O IPT (Instituto de Pesquisas Tecnológicas) completa 110 anos em 2009. Desde o ano passado, o instituto passa por um Projeto de Modernização de suas atividades e receberá, até 2010, investimentos da ordem de R$ 150 milhões. Os recursos estão sendo destinados à ampliação da infraestrutura e na compra de novos equipamentos, principalmente para áreas em que havia maiores deficiências em pesquisas, como na de estruturas leves e em bionanotecnologia.
O diretor-presidente do IPT, João Fernando Gomes de Oliveira, falou à PINIweb sobre a atuação do instituto nas áreas relacionadas à Engenharia Civil, um dos segmentos mais fortes dentro do órgão. Confira a entrevista.
Quais os principais investimentos realizados atualmente pelo IPT nas divisões ligadas à Engenharia Civil?
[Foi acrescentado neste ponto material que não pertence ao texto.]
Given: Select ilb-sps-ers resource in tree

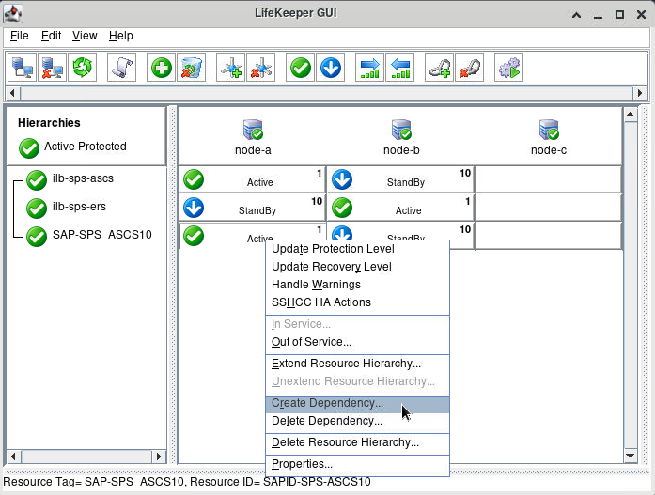Looking at the screenshot, I should [x=79, y=207].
Estamos fazendo investimentos para avaliar níveis de ruído, equipamentos para mapeamento geotécnico sob a água - para obras de pontes, por exemplo -, instrumentação do túnel de vento. Há ainda uma pesquisa importante na área de perfuração horizontal dirigida. Atualmente, é possível fazer furos com diâmetros de até 600 mm e deslocamentos de até 2 km; acima disso é um grande desafio. Essa pesquisa viabilizaria passar dutos através da Serra do Mar, por exemplo, gerando impacto ambiental mínimo.
As parcerias com a indústria da construção, principalmente com as construtoras, são ainda muito incipientes. Quais as principais razões para isso?
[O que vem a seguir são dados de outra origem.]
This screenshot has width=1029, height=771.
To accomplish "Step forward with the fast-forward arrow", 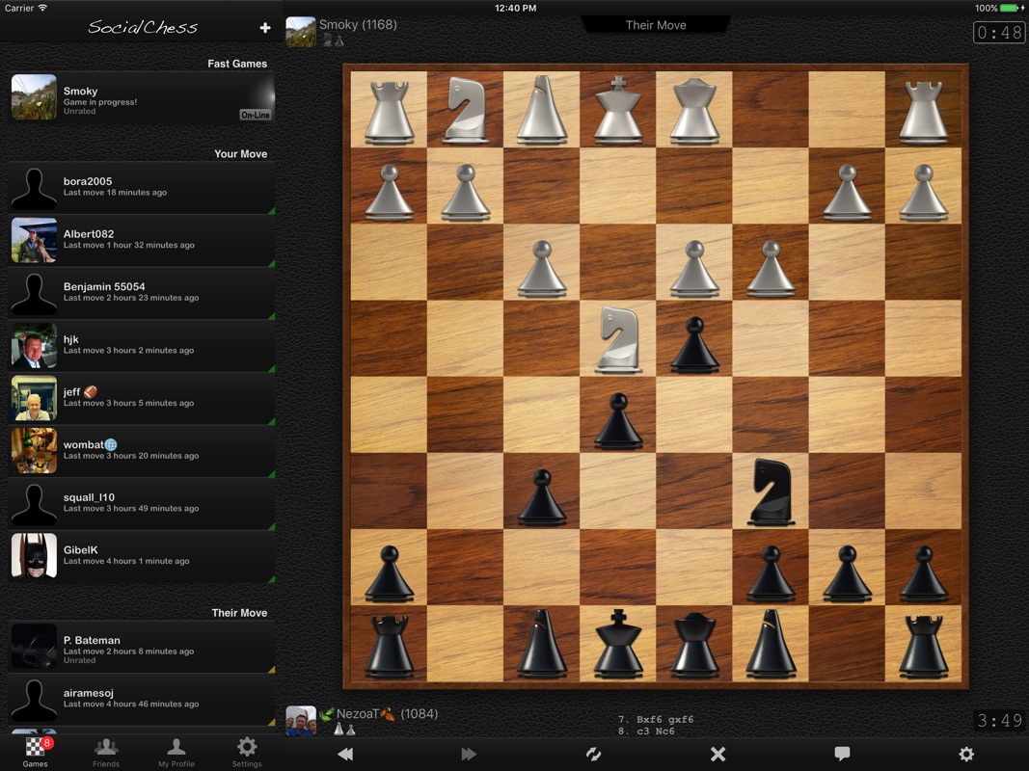I will point(469,755).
Veja o caso da tragédia na Estação Pinheiros da Linha 4. Após o acidente, o Ministério Público designou o IPT para as investigações e determinou que o Metrô arcaria com as despesas - não foi o Metrô que nos contratou. Nossa função, nesse caso, era investigar e elaborar um laudo, apontando as falhas e problemas na obra. Mas isso gera um desgaste na relação entre o IPT e o Metrô e as construtoras. Essas empresas passam a nos olhar com desconfiança e acabam não se aproximando de nós, e isso compromete possíveis parcerias. O IPT não deve atuar como Polícia Técnica. Deve-se criar condições, sim, para que ela tenha nos seus quadros profissionais capazes de liderar essas investigações. A função do IPT é trabalhar junto com a indústria para que acidentes como aquele não ocorram mais, e não ficar apontando culpados quando eles acontecem.
O instituto está atuando na exploração da bacia do Pré-Sal?
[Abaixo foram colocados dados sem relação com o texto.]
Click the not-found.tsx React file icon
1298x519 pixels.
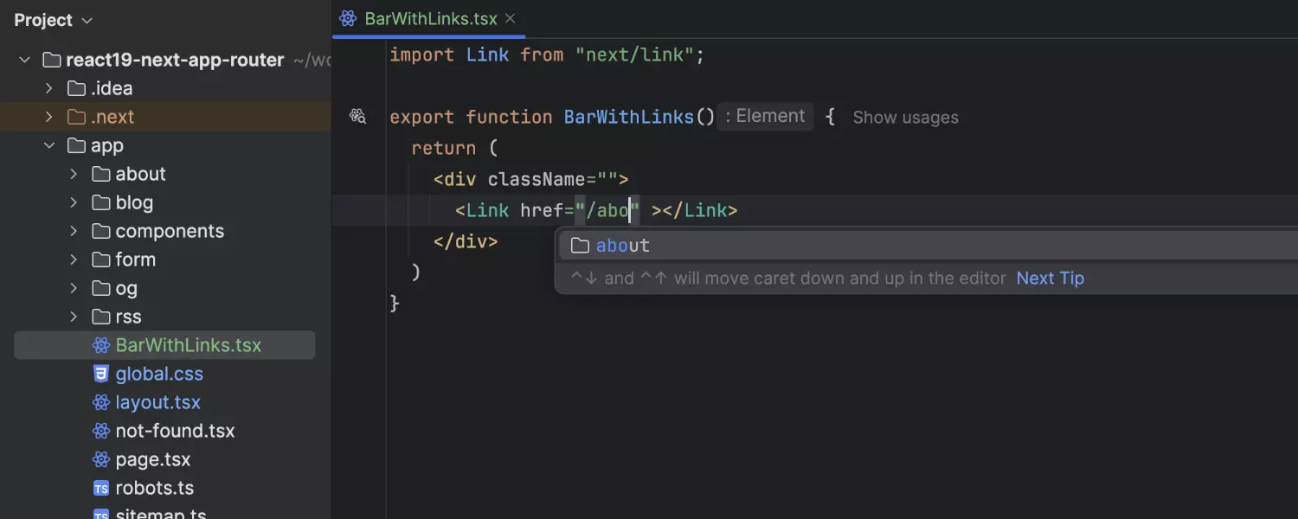[x=101, y=431]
A Petrobras é o nosso maior cliente. Nesse projeto específico, nós temos uma gama enorme de trabalhos. Entre outros, nós estamos auxiliando na etapa de exploração, com o ensaio das rochas salinas, sob as quais se encontram as jazidas de petróleo. Trata-se de uma camada de 5 mil metros de espessura, localizada a 2 mil metros abaixo do nível do mar. Quando se perfuram rochas nessa situação, encontram-se temperaturas muito altas e uma pressão absurda. A tendência é do furo se fechar sozinho, num tempo que depende da profundidade do furo e da propriedade das rochas. No início das explorações, muitas das brocas utilizadas para fazer as perfurações eram perdidas. Para a Petrobrás conseguir furar essas rochas, ela tem que entender como esses furos fecham. E para isso, é preciso conhecer as propriedades de fluência da rocha. Se eu pegar a pressão a que a rocha está submetida naquela profundidade, simular em laboratório e analisar como ela se deforma, eu consigo fazer um programa de computador que simula o fechamento dos furos. Então é possível saber até onde se pode furar, quando eu tenho que parar e encamisar. É possível, ainda, determinar qual a espessura da camisa e qual a carga que ela receberá. Nós montamos um laboratório, o único do Brasil, em que nós conseguimos simular as condições de temperatura e pressão do fundo do mar.